Another contract Q: crossing stuff out

Let’s say you’re buying a car. Everything is ready, you’ve picked out the car and have the financing arranged. Now you have to sigh the contract. While reading it, you find one or two odd lines you don’t like. Can you cross them out? What happens if you cross something out and the other party doesn’t notice and signs anyway? Is it still binding if they find it later?

IANAL: I believe that if you amend the contract by crossing out ALL parties have to initial. If it’s initialled then all parties have agreed to the amendment.
This is based on many years in a bank issuing load contracts but is not legal advice.

I’m not a lawyer, but one thing I do know about contracts is that one requirement for a valid contract is a “meeting of the minds.” That is, both parties have to understand and agree upon what is being contracted. It is hard to imagine an auto dealer not noticing that something is crossed out, but if it happens then there wasn’t the requisite mutual understanding of the agreement. No contract exists is my guess.

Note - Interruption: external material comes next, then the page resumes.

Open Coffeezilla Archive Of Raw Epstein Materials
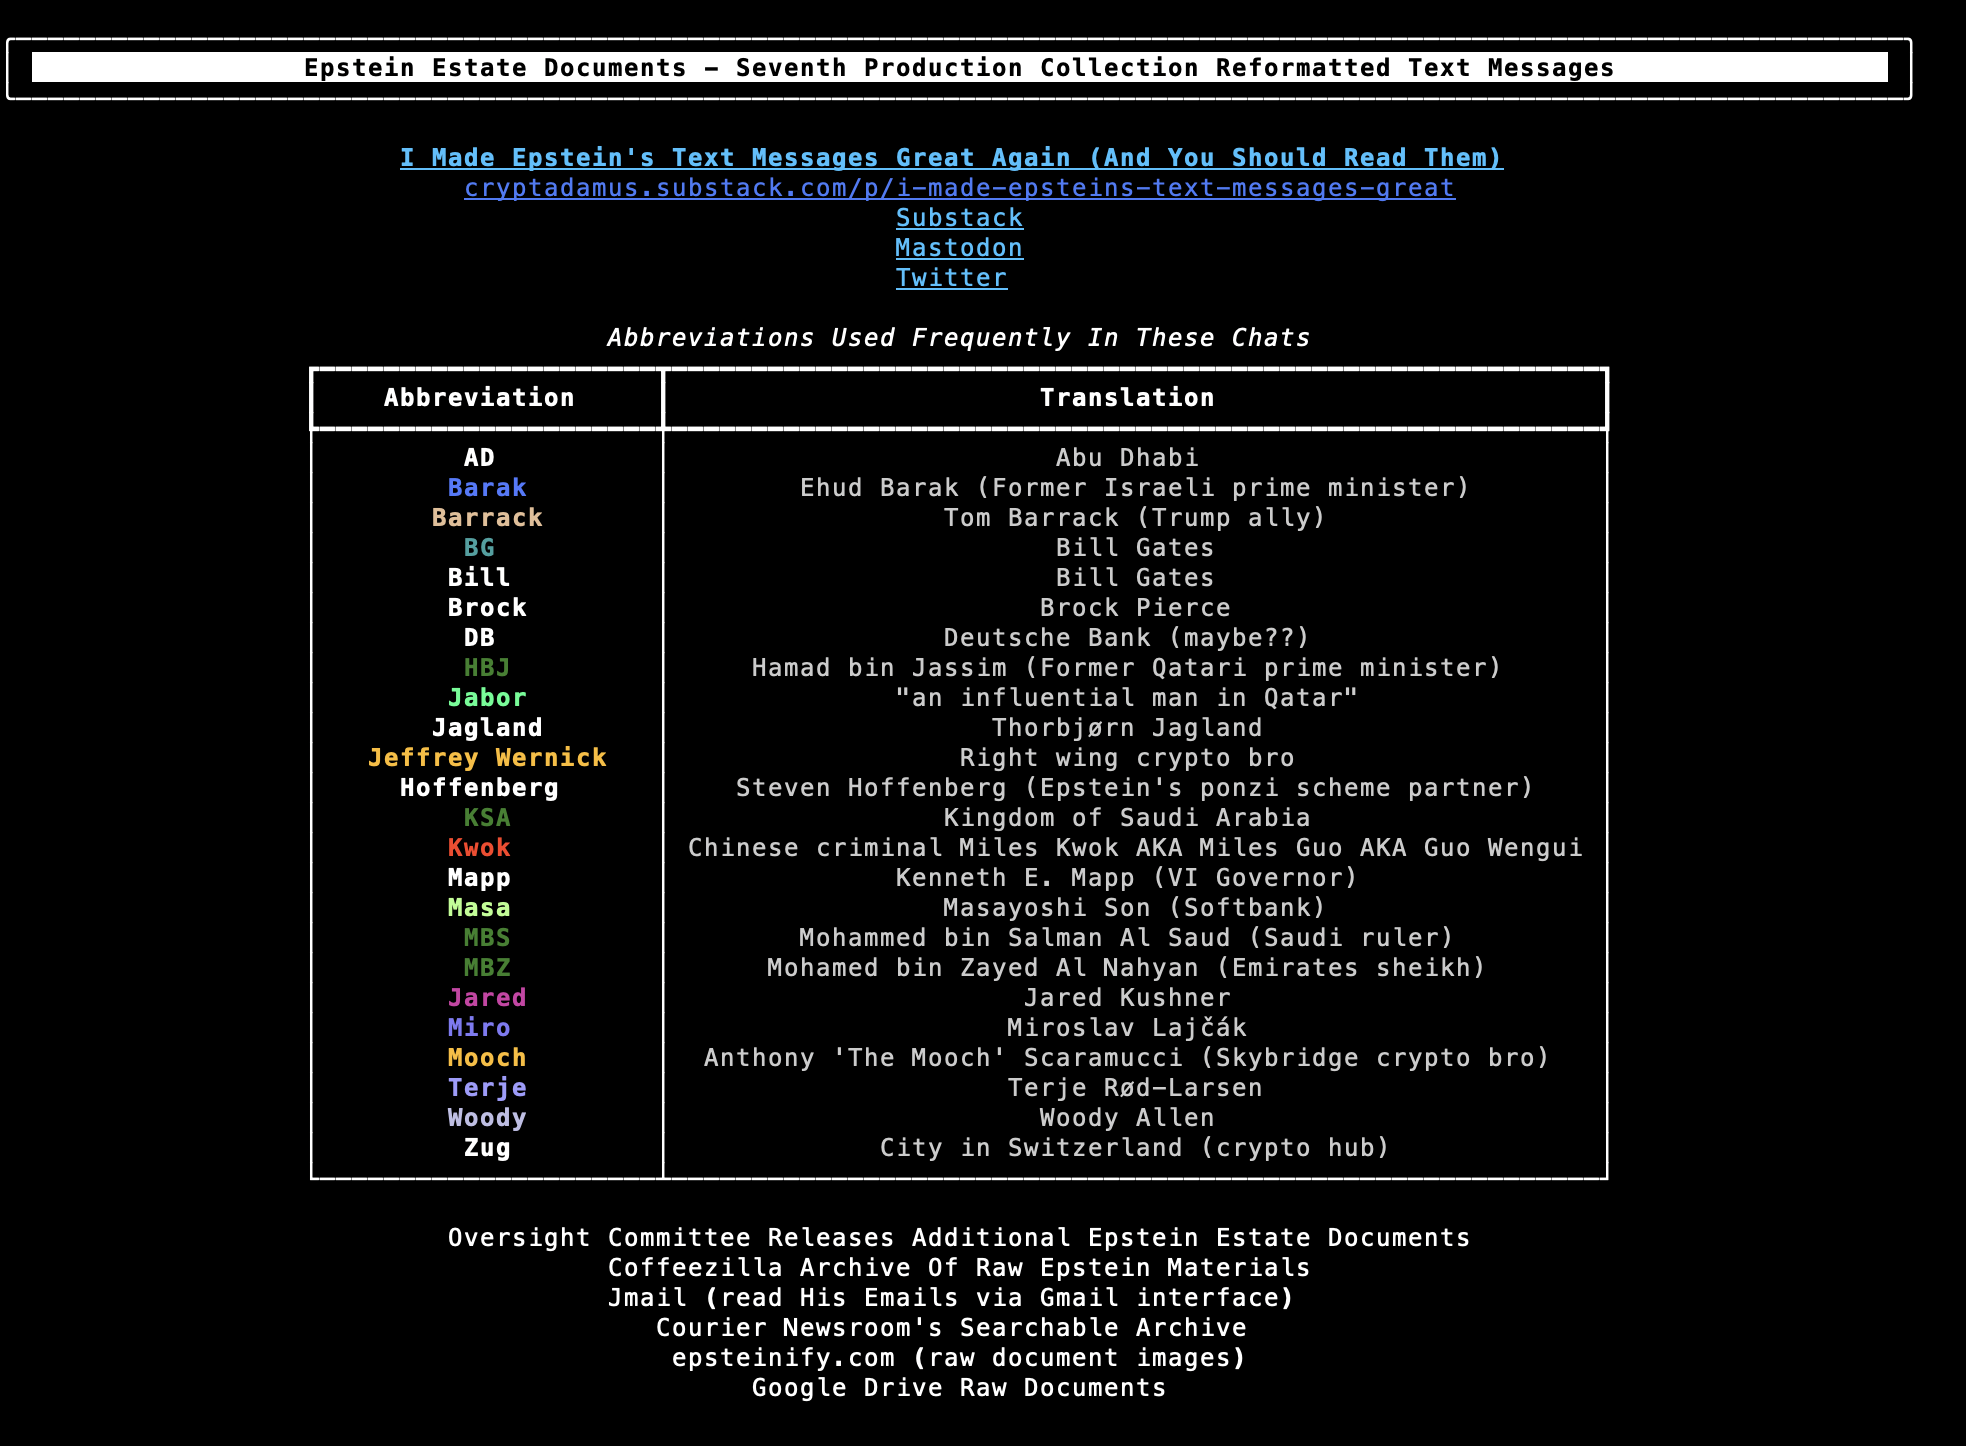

      • IANALE (IANAL either) but where I worked, if they received a contract for signature, they’d complete it and cross out whatever they didn’t like (usually this had been discussed at length already) and return it, and if the other party found it unacceptable then the contract was simply dropped and a new one proposed. Other companies commonly dealt with them the same way.
        ~

You can cross out lines, but both parties have to initial it to make it valid. This is to prevent one party from signing the contract and the other party crossing out the lines afterwards. Without the initials, the cross out is not considered valid.

IAAL. A “contract” is really the deal struck between the two parties–the terms upon which their minds met. The piece of paper with words on it that says CONTRACT at the top is only evidence of the contract, it’s not the contract itself because a contract doesn’t have a physical existence.

Therefore, imagine you cross something out of the contract and the other guy signs it, but then he acts like the crossed-out stuff is still a part of the deal. You sue him. The court’s job would then be to determine what the deal was between you two, and the contract would be used as evidence of that deal. Other evidence would be his testimony to the effect that he didn’t see that some of it was crossed out and you two didn’t discuss it. Assuming you tell the truth, you would also say that you didn’t discuss it with him before or after you crossed it out. Therefore, it seems the court would likely find that the part crossed out was still part of the deal. The court could also ignore the other guy’s testimony because it didn’t find it credible and hold that the crossed-out material was not part of the contract, and the other guy was just trying to weasel out of a bad deal.

The above was the analysis under the common law of contracts. It’s possible for a state to have a statute saying that all parties are held to have notice of any crossing out that takes place before execution of a contract (which would be a rather bizarre statute, but possible).

It’s also possible for a state statute to say that no crossing-out is valid or enforceable unless initialed by either party, but this isn’t the result that would be automatically reached under the common law. Absent such a statute, however, it’s a good idea to have both parties initial a crossing-out because the initials are good evidence that both parties meant the material to be excised from the contract.